In the present study, the effects of prebiotics and prebiotics+probiotics on intestinal microflora and fermentation products were evaluated in a pig in vitro fermentation model. The substrates used in this study were iso-malto oligosaccharide (IMO), partially digested chicory-inulin (CI), raffinose (RA), and cyclodextrin (CD) as prebiotics and Lactobacillus reiteri as probiotics. For a pig in vitro fermentation, the experimental diet for growing pigs was predigested using digestive enzymes secreted by small intestine and this hydrolyzed diet was mixed with a buffer solution containing 5% fresh swine feces.

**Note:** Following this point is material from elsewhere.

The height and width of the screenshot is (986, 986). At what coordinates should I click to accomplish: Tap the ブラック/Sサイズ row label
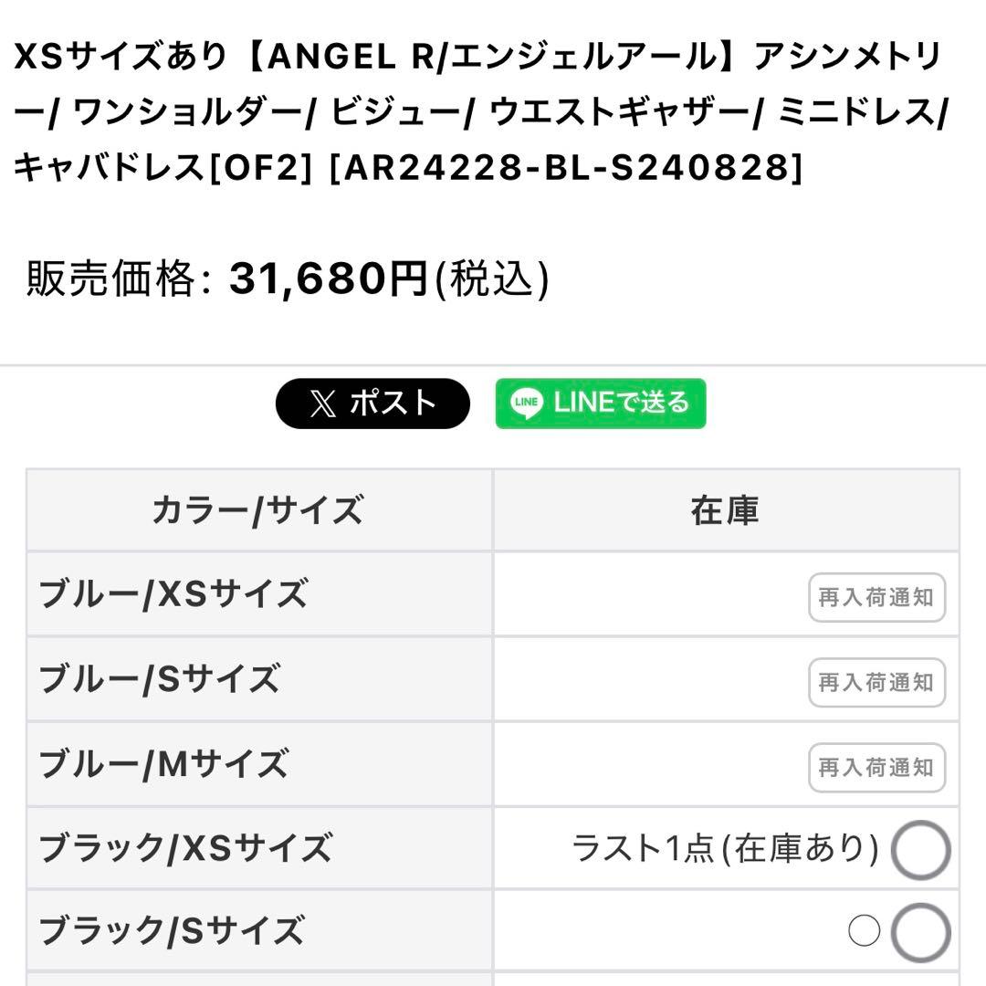[171, 932]
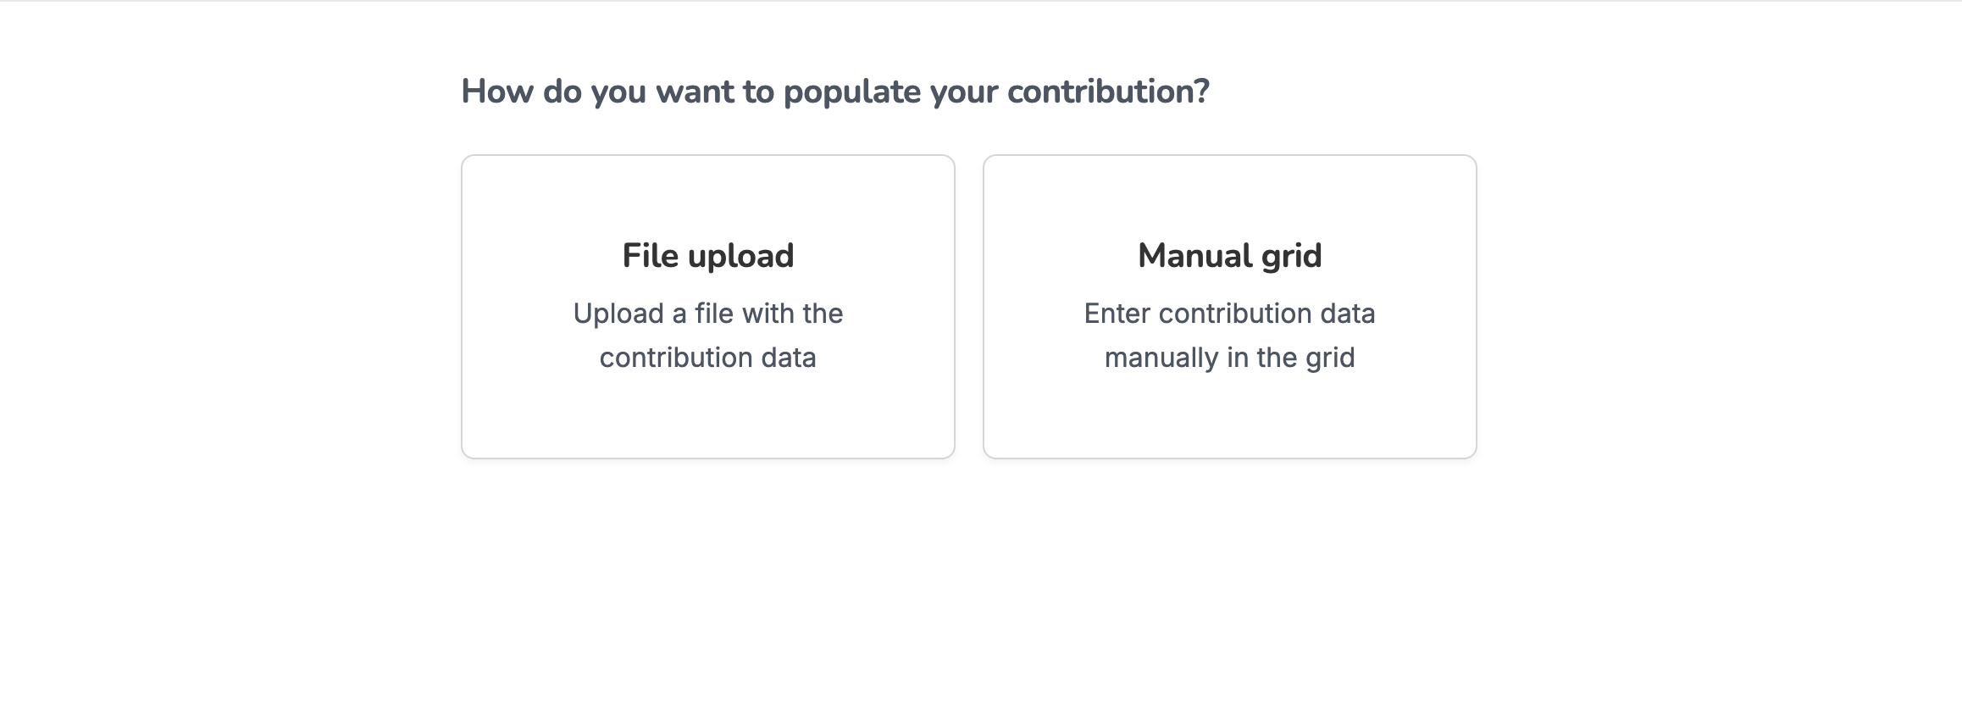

The mixture was then incubated with either prebiotics or prebiotics+probiotics for 24 h. Samples were taken at 24 h, and viable counts of microflora, gas, pH, volatile organic compounds (VOCs) and short-chain fatty acid (SCFA) were analyzed. The viable count of Enterobacteriaceae was significantly decreased (p<0.001) in all treatments containing prebiotics and prebiotics+probiotics when compared to the control. However, the number of lactic acid bacteria increased in the prebiotics and prebiotics+probiotics treatment. The pH values in the fermentation fluid decreased in all treatments when compared to the control, and their effects were greater in the prebiotics+probiotics group than prebiotics group. Fermentation with prebiotics resulted in a reduction in malodorous compounds such as ammonia, hydrogen sulfide and skatole when compared to the prebiotics+probiotics group. Short-chain fatty acid production was also higher for treatment with prebiotics+probiotics than treatment with prebiotics. In conclusion, the results of this study demonstrated that fermentation with prebiotics was effective in reducing the formation of malodorous compounds and prebiotics+probiotics was effective in increasing lactic acid bacteria and SCFA and reducing the pH. Moreover, further studies will be needed to determine whether the results observed in the in vitro model would occur in pigs that ingest these prebiotics or probiotics.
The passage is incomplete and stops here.